Assignment: Start with the line that holds "You are a GUI". Please copy it and each remaining line below exactly, leaving pictures out.

[Dataset entries]
▼▼▼

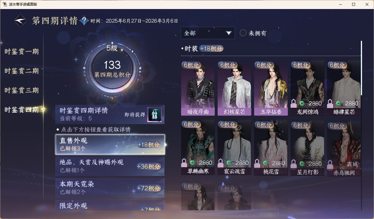Click the app logo in title bar
The height and width of the screenshot is (219, 374).
tap(5, 4)
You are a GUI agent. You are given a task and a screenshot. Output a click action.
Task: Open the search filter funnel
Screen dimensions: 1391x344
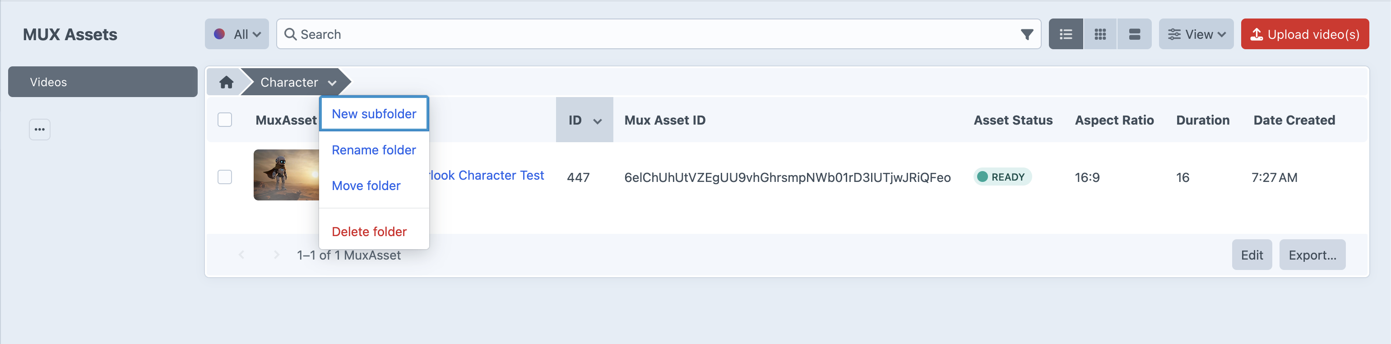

▲▲▲

Your response:
You are a GUI agent. You are given a task and a screenshot. Output a click action.
Task: Open the search filter funnel
Screen dimensions: 1391x344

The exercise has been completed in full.